I am  54 years old.  I have a tendency to start many of my blog posts with this information.  Why?  To add context to whatever I’m passionate enough about to write at that moment.  I’m also an HR professional and I like to think I am progressive and strategic.  I’m fairly active on social media – though I cannot tell you what a Reddit is, or what Four Square does, I do post on Facebook, LinkedIn, Twitter, Instagram, and I pin a lot on Pinterest.  Likely, if you are a young, hip, tech-savvy reader, you know now why I lead with my age.  I’m most certainly behind the times.

But onward…in my use of social media, I try to be more than just a serial poster, creeper, or tweeter.  I try to connect with my connections, and be a friend or a network ally.  Not too long ago, a Facebook friend posted a melancholy post.  Ok, it was scary.  I don’t see his posts often, but for whatever reason, it came up on my feed.  Kismet, perhaps.  High school and college classmate, not a close get-together-for-lunch friend, but one I have always admired.  I commented, “Are you ok?”

Many others posted and one shared with us that he spoke with this man and he was indeed okay, though troubled by a recent job loss, and challenged to find a new position.  I was compelled to offer to assist – hey, I AM in HR, but perhaps there was something I could share to help this friend move forward.  We connected on LinkedIn, messaged one another and arranged a phone call.

We talked for a bit and he shared his frustrations with today’s job hunt and job market.  I’m paraphrasing as best as I can (I’m over 50, cut me some slack!), and here are a few of those frustrations:

Online applications.  My friend lamented that looking for a job is just “not like it used to be.” At some point, this displaced salesman could walk in with his resume to a company and talk to someone face-to-face.  Or at least send the resume in the mail and it would be reviewed.

  • “Why must I also upload my resume when I’ve spent lots of time typing in the information on the application?”
  • “Why do companies fail to take down postings after they are filled?”
  • “Why am I always asked for my salary expectations up front and early in the process?”
  • “Why do I never… Hear… Anything?”
  • “Why can’t I call someone to convince them I can do the job?”

All are great questions.  And for any of us in the age 50+ category,  they are reasonable questions.  So here’s how I answered them, with my HR hat on. And there are some follow-up tips for HR folks.


Why upload a resume AND complete an application? 
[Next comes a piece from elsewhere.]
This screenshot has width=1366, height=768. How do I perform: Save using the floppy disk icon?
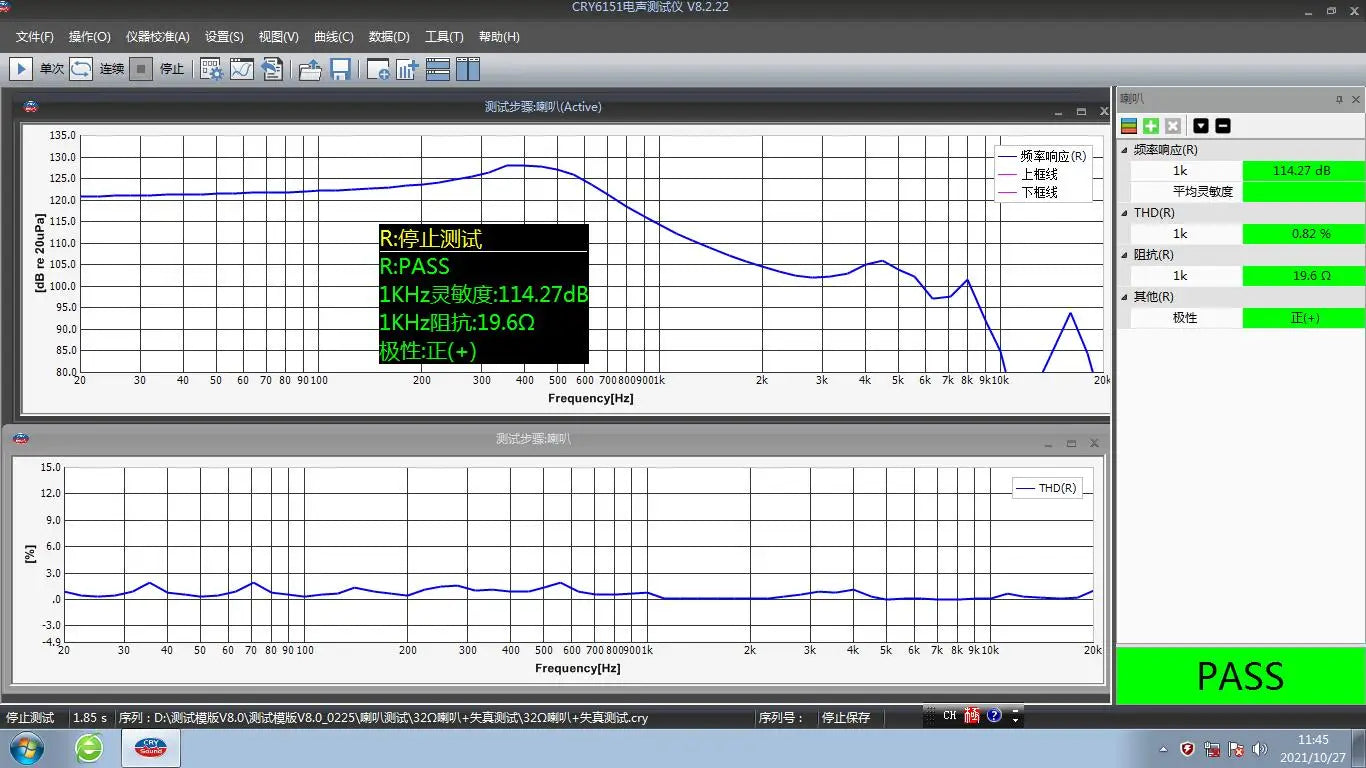340,69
  1. The job application is generally a legal document. Hint: Don’t falsify, glorify, or otherwise embellish information on a job application, online or otherwise.
  2. Generally, an application calls for more information and detail than is supplied on a resume. We ask for employment information including salary, supervisor name and contact info.  Specific dates of employment, and education may not be included on a resume.  Hint: Be detailed when you complete an application.  Fill in all the blanks as best you can.
  3. A resume may be filled with inaccurate, inflated, or even false information.  Hint: Don’t do this.   Google Yahoo CEO Scott Thompson for more information.  Go back to #1 – the app is a legal document.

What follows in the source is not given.